TASK STATEMENT
Turn the lines from the one containing "Screen dimensions: 360x194" through the one containing "coord(481,974)" into a JSON list of strings, one string per line, with blank lines left out.

============================================================

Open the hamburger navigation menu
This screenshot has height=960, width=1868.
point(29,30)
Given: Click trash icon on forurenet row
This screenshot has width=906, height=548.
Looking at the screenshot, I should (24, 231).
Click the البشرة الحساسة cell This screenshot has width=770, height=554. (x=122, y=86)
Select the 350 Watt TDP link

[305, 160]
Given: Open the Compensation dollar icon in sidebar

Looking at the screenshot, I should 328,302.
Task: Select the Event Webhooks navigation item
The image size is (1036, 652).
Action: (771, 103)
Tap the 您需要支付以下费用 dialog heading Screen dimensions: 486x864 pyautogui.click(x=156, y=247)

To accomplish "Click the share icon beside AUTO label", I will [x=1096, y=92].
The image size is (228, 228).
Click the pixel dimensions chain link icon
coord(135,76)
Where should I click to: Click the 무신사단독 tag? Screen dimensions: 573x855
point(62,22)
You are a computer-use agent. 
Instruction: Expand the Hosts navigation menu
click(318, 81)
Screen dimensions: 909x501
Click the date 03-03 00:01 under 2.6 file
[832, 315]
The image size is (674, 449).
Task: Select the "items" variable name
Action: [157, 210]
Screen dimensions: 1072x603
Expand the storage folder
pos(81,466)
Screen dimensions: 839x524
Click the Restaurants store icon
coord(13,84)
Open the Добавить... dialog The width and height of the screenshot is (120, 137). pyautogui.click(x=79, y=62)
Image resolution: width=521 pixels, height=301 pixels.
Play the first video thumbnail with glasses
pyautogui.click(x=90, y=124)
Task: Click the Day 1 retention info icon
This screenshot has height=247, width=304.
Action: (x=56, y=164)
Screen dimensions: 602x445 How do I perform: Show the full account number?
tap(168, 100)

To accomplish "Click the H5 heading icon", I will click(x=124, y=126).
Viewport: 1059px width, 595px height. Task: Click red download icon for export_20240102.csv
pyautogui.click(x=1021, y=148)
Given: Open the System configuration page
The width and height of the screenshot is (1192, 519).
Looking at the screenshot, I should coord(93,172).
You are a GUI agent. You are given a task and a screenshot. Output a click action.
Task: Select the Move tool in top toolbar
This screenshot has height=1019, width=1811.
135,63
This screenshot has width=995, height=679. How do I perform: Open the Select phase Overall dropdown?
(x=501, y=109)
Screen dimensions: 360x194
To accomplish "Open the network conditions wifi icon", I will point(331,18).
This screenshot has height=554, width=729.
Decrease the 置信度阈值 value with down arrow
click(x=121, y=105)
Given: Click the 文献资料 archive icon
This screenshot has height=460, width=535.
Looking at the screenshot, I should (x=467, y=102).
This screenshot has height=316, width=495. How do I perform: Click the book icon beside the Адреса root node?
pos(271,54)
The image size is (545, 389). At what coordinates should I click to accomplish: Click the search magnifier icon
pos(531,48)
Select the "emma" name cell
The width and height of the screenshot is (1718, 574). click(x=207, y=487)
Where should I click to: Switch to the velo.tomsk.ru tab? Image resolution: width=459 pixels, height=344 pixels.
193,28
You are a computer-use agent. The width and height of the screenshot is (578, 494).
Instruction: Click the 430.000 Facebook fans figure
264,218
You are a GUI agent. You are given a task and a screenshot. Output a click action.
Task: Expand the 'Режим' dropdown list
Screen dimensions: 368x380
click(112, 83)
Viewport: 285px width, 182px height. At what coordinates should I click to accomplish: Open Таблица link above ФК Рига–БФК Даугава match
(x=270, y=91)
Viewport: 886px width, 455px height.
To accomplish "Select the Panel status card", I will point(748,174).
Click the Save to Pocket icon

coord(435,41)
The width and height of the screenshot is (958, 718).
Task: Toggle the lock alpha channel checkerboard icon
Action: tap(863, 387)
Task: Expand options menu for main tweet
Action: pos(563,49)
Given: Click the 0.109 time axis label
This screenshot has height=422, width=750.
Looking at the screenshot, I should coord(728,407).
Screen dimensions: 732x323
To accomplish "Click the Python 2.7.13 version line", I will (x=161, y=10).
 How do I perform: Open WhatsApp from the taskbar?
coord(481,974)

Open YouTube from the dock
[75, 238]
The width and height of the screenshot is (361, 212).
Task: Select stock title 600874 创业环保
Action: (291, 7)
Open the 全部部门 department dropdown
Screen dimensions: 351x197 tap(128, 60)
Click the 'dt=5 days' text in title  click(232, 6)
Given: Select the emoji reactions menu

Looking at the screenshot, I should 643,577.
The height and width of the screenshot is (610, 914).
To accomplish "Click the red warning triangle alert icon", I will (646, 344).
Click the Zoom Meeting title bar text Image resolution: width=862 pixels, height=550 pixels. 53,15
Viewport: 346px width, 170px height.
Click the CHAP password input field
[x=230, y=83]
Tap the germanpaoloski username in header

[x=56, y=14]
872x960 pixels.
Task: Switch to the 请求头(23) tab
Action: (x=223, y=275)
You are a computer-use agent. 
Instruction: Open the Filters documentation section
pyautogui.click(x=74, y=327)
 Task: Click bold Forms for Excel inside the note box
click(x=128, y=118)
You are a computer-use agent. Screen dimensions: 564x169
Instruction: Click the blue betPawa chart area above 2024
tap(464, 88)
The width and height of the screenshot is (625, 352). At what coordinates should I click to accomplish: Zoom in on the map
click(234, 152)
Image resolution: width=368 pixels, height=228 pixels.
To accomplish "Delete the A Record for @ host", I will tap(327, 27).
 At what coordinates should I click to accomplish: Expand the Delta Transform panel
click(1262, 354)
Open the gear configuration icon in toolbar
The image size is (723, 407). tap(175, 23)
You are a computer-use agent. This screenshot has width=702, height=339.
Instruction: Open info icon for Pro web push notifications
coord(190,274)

============================================================

ANSWER FOR THE TASK
[
  "Screen dimensions: 360x194",
  "To accomplish \"Open the network conditions wifi icon\", I will point(331,18).",
  "This screenshot has height=554, width=729.",
  "Decrease the 置信度阈值 value with down arrow",
  "click(x=121, y=105)",
  "Given: Click the 文献资料 archive icon",
  "This screenshot has height=460, width=535.",
  "Looking at the screenshot, I should (x=467, y=102).",
  "This screenshot has height=316, width=495. How do I perform: Click the book icon beside the Адреса root node?",
  "pos(271,54)",
  "The image size is (545, 389). At what coordinates should I click to accomplish: Click the search magnifier icon",
  "pos(531,48)",
  "Select the \"emma\" name cell",
  "The width and height of the screenshot is (1718, 574). click(x=207, y=487)",
  "Where should I click to: Switch to the velo.tomsk.ru tab? Image resolution: width=459 pixels, height=344 pixels.",
  "193,28",
  "You are a computer-use agent. The width and height of the screenshot is (578, 494).",
  "Instruction: Click the 430.000 Facebook fans figure",
  "264,218",
  "You are a GUI agent. You are given a task and a screenshot. Output a click action.",
  "Task: Expand the 'Режим' dropdown list",
  "Screen dimensions: 368x380",
  "click(112, 83)",
  "Viewport: 285px width, 182px height. At what coordinates should I click to accomplish: Open Таблица link above ФК Рига–БФК Даугава match",
  "(x=270, y=91)",
  "Viewport: 886px width, 455px height.",
  "To accomplish \"Select the Panel status card\", I will point(748,174).",
  "Click the Save to Pocket icon",
  "coord(435,41)",
  "The width and height of the screenshot is (958, 718).",
  "Task: Toggle the lock alpha channel checkerboard icon",
  "Action: tap(863, 387)",
  "Task: Expand options menu for main tweet",
  "Action: pos(563,49)",
  "Given: Click the 0.109 time axis label",
  "This screenshot has height=422, width=750.",
  "Looking at the screenshot, I should coord(728,407).",
  "Screen dimensions: 732x323",
  "To accomplish \"Click the Python 2.7.13 version line\", I will (x=161, y=10).",
  " How do I perform: Open WhatsApp from the taskbar?",
  "coord(481,974)"
]